Le service juridique de la CFDT précise sur le site du syndicat que les conseils de prud’hommes et les cours d’appel seront amenés à se prononcer « si la question devait leur être posée ».
Selon Me Vannier, « tous les avocats dissuadent les employeurs de licencier à l’heure actuelle ».
Des procédures de licenciement peuvent-elles aboutir durant le confinement ?
« En théorie, oui, répond Marielle Vannier. Mais dans la pratique, faire aboutir une procédure est compliqué. » Les procédures de licenciement reposent sur trois étapes que sont la convocation à un entretien préalable, ce rendez-vous et l’envoi d’une lettre de licenciement. L’employeur peut avoir des difficultés à respecter ce schéma durant le confinement.
« La Poste ne fonctionne pas de manière optimale pendant le confinement, remarque Me Vannier. La lettre recommandée électronique pour notifier un licenciement peut présenter en outre un aléa juridique pour l’employeur, puisqu’à notre connaissance aucune décision de la Cour de Cassation n’est venue confirmer la validité de ce procédé. Pour sécuriser au maximum un licenciement, il vaut donc mieux qu’un employeur passe par un huissier de justice. »

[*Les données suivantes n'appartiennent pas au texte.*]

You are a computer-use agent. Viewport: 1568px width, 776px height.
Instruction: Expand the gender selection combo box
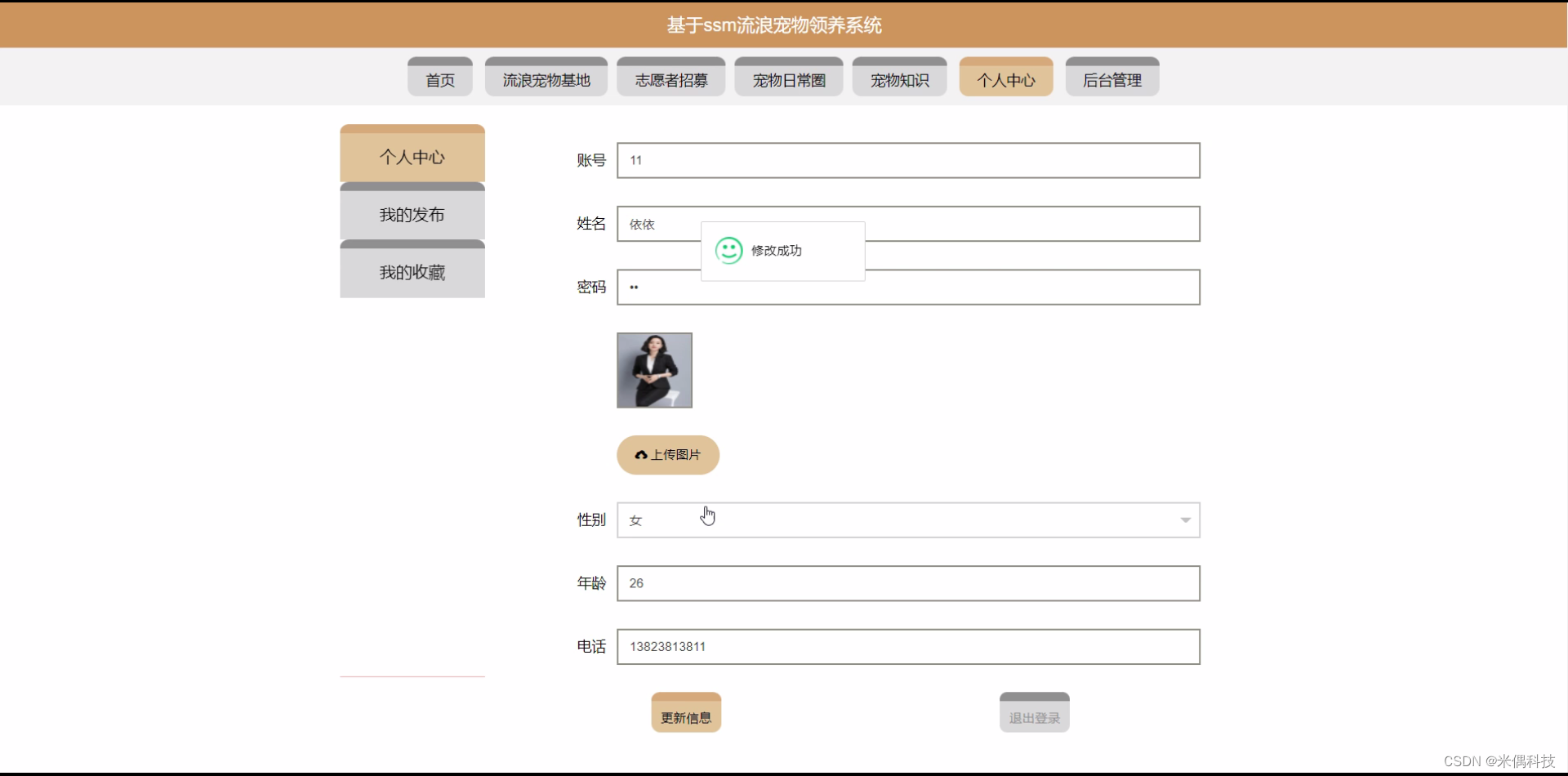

L’organisation de l’entretien préalable pose problème, dans l’hypothèse où le salarié et l’employeur ne comptent pas faire de déplacement pour se rendre dans les locaux de l’entreprise. « Aucun texte ne prévoit qu’un entretien préalable par visio-conférence est valable. Aucune mesure dérogatoire n’a été prise en ce sens, comme pour les réunions du conseil social et économique », remarque l’avocate.

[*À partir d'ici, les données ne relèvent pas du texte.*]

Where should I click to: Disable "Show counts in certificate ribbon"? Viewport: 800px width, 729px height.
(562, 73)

Sur la validité de cette étape du licenciement par visio-conférence, les décisions des cours d’appel vont dans des sens opposés.
« Si l’employeur tient à mener un entretien par ce biais, le risque est limité pour lui : il ne s’agirait que d’un vice de procédure, indique Marielle Vannier. Dans un arrêt du 7 janvier 2020, la cour d’appel de Grenoble a condamné à 500 € de dommages et intérêts un employeur concerné. » Quelle que soit la solution, le licenciement n’est pas remis en cause.
Les conseils de prud’hommes accueillent-ils toujours des saisines ?
Depuis le 16 mars, la garde des Sceaux, Nicole Belloubet, a ordonné la fermeture des juridictions, « sauf pour les contentieux essentiels », selon un communiqué du ministère de la Justice. Les litiges traités par les prud’hommes ne figurent pas dans cette catégorie. Si vous adressez une saisine par lettre auprès d’un conseil pour contester un licenciement, vous risquez fort de voir votre demande non traitée.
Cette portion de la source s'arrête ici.